ABOUT THIS TASK: Output exactly the lines that run from the start of the records to the line with "You are a GUI", counting both ends, and skip the pictures.

[Saved entries]

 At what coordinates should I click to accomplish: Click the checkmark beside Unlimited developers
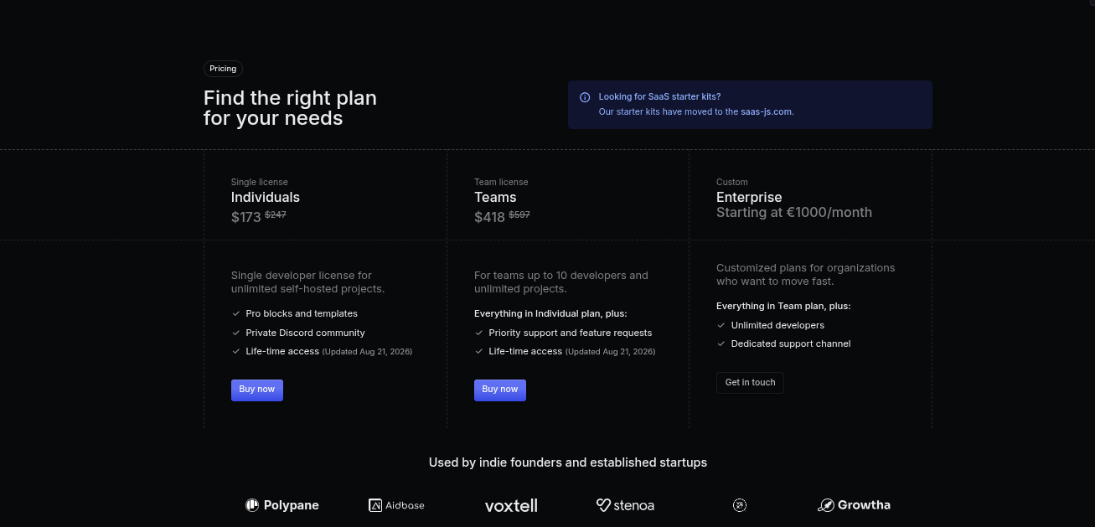click(x=721, y=325)
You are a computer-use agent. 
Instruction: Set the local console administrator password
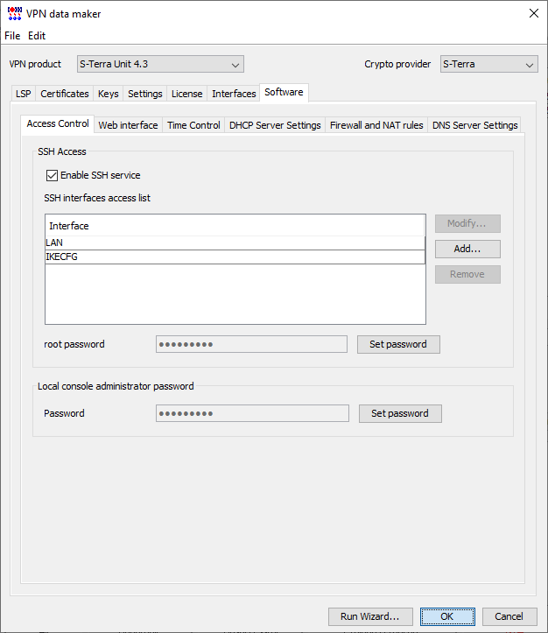click(399, 413)
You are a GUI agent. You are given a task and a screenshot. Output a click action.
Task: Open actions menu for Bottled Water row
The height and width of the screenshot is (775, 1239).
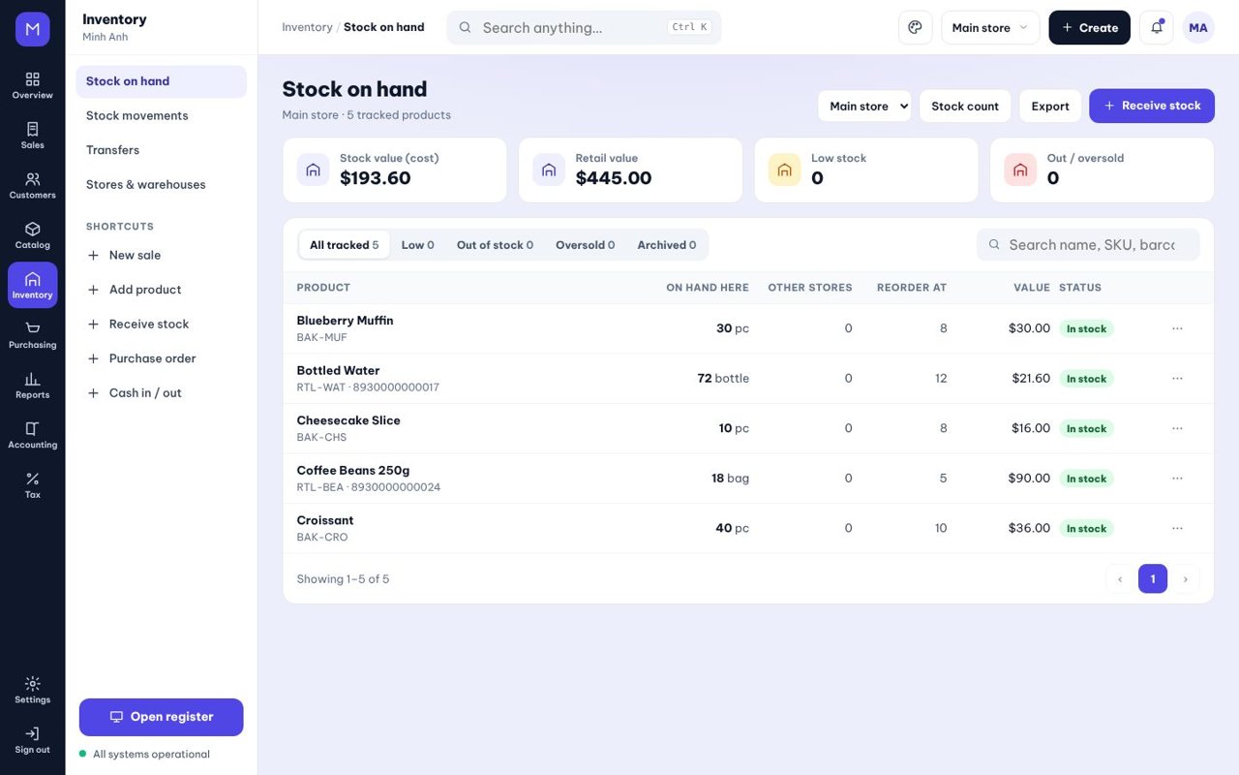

RESPONSE TO THE TASK:
 At what coordinates should I click to accomplish: Click the checkmark beside Unlimited developers
click(x=721, y=325)
You are a computer-use agent. 
Instruction: Set the local console administrator password
click(399, 413)
You are a GUI agent. You are given a task and a screenshot. Output a click action.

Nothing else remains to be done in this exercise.